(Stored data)

************

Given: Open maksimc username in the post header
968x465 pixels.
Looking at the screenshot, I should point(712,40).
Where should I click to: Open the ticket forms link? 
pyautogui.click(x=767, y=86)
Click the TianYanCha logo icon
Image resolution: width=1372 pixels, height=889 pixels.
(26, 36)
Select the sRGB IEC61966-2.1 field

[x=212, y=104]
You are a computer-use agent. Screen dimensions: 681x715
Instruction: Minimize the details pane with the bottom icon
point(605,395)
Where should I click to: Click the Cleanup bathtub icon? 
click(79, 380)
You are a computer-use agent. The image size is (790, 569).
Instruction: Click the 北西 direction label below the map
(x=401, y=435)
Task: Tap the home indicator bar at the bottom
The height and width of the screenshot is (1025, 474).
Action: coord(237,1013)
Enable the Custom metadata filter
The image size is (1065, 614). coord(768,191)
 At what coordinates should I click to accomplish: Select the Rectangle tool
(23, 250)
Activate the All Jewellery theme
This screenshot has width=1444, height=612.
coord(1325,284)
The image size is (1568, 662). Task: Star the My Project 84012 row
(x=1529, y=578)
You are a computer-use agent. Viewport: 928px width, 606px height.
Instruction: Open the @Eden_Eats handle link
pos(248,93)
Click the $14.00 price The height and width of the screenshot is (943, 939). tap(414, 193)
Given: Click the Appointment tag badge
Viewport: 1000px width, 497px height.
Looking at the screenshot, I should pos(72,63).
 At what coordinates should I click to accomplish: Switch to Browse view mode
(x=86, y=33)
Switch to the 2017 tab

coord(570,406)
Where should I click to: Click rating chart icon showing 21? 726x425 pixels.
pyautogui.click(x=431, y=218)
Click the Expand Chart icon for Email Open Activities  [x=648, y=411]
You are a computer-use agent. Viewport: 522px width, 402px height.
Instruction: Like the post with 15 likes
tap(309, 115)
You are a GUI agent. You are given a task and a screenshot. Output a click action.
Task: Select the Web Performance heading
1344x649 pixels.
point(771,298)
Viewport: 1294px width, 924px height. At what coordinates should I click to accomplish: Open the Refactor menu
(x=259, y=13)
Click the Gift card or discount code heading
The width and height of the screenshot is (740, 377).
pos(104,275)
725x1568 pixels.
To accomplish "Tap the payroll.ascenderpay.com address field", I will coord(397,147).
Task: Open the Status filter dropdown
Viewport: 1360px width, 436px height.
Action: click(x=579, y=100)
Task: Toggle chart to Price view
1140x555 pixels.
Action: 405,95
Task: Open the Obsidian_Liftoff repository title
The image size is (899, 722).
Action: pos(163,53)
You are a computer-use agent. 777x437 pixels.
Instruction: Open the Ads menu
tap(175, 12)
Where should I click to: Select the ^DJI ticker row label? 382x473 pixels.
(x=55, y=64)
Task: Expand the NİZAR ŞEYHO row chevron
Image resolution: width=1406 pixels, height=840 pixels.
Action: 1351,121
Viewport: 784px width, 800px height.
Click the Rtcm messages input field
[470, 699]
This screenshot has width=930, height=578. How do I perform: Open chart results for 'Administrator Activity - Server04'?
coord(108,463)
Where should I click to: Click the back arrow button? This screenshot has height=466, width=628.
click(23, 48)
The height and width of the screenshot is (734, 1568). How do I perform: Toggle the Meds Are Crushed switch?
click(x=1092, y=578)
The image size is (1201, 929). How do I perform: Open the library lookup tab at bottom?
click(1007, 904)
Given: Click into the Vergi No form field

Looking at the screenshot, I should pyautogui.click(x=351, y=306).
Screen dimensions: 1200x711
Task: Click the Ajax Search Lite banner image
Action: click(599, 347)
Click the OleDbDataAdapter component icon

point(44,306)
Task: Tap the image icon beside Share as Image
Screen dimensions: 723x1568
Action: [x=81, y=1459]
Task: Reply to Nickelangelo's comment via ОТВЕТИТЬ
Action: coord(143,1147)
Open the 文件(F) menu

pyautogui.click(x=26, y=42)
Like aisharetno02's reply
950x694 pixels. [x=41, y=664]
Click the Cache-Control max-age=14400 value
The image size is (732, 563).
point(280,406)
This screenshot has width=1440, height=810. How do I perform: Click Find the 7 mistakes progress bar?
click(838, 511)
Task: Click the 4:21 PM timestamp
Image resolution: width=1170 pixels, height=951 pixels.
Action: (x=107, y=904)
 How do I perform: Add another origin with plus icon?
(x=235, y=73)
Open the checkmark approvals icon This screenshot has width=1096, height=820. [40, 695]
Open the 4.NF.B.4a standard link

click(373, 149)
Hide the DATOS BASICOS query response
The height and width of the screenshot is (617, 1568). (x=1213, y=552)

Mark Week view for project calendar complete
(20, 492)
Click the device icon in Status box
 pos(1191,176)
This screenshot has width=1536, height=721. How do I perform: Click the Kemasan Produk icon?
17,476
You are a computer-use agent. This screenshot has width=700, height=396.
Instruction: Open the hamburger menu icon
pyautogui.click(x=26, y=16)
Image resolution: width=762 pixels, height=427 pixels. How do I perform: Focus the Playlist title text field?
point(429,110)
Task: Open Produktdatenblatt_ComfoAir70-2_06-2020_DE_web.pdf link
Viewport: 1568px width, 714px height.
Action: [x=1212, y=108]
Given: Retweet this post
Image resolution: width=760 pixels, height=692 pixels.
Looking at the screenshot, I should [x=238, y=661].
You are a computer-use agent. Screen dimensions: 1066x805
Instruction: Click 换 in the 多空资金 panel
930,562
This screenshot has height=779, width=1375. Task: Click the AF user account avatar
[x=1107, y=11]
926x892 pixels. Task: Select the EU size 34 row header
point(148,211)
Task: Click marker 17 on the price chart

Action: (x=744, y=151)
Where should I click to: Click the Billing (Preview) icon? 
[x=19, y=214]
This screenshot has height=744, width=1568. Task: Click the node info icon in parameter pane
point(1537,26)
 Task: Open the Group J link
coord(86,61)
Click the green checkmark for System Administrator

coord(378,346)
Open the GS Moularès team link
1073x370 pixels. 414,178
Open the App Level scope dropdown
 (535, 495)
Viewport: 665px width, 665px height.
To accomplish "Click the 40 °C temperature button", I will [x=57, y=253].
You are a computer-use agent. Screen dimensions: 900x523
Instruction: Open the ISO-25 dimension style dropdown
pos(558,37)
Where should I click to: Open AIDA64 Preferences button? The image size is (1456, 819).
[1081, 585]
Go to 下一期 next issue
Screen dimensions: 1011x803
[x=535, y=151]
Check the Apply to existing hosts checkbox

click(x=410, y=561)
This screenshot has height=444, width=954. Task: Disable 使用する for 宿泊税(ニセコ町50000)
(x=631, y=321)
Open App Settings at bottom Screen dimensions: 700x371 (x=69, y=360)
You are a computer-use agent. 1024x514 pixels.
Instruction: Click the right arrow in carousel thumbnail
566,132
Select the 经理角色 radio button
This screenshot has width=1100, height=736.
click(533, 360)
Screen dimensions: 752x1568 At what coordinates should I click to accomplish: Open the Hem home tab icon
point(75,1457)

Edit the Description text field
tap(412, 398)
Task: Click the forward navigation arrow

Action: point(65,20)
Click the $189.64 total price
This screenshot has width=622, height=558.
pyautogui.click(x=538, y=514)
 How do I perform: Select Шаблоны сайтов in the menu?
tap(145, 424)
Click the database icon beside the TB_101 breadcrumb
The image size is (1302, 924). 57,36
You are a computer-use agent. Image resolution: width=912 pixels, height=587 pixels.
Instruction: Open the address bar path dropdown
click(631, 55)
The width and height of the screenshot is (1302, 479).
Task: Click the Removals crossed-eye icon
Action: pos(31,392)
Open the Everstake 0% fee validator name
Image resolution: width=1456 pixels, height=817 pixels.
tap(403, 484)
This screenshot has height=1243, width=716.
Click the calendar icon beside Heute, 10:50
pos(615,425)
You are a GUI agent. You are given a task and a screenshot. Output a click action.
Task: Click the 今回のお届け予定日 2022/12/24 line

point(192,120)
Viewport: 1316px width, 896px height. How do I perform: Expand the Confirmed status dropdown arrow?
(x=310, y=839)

************

Activity » Among the entries above, the lines between the ones containing "Instruction: Click the 北西" and "You are a computer-use agent. 777x437 pixels.", inclusive, are to be transcribed exactly. No other line is to be given.

Task solution »
Instruction: Click the 北西 direction label below the map
(x=401, y=435)
Task: Tap the home indicator bar at the bottom
The height and width of the screenshot is (1025, 474).
Action: coord(237,1013)
Enable the Custom metadata filter
The image size is (1065, 614). coord(768,191)
 At what coordinates should I click to accomplish: Select the Rectangle tool
(23, 250)
Activate the All Jewellery theme
This screenshot has width=1444, height=612.
coord(1325,284)
The image size is (1568, 662). Task: Star the My Project 84012 row
(x=1529, y=578)
You are a computer-use agent. Viewport: 928px width, 606px height.
Instruction: Open the @Eden_Eats handle link
pos(248,93)
Click the $14.00 price The height and width of the screenshot is (943, 939). tap(414, 193)
Given: Click the Appointment tag badge
Viewport: 1000px width, 497px height.
Looking at the screenshot, I should pos(72,63).
 At what coordinates should I click to accomplish: Switch to Browse view mode
(x=86, y=33)
Switch to the 2017 tab

coord(570,406)
Where should I click to: Click rating chart icon showing 21? 726x425 pixels.
pyautogui.click(x=431, y=218)
Click the Expand Chart icon for Email Open Activities  [x=648, y=411]
You are a computer-use agent. Viewport: 522px width, 402px height.
Instruction: Like the post with 15 likes
tap(309, 115)
You are a GUI agent. You are given a task and a screenshot. Output a click action.
Task: Select the Web Performance heading
1344x649 pixels.
point(771,298)
Viewport: 1294px width, 924px height. At what coordinates should I click to accomplish: Open the Refactor menu
(x=259, y=13)
Click the Gift card or discount code heading
The width and height of the screenshot is (740, 377).
pos(104,275)
725x1568 pixels.
To accomplish "Tap the payroll.ascenderpay.com address field", I will coord(397,147).
Task: Open the Status filter dropdown
Viewport: 1360px width, 436px height.
Action: click(x=579, y=100)
Task: Toggle chart to Price view
1140x555 pixels.
Action: 405,95
Task: Open the Obsidian_Liftoff repository title
The image size is (899, 722).
Action: pos(163,53)
You are a computer-use agent. 777x437 pixels.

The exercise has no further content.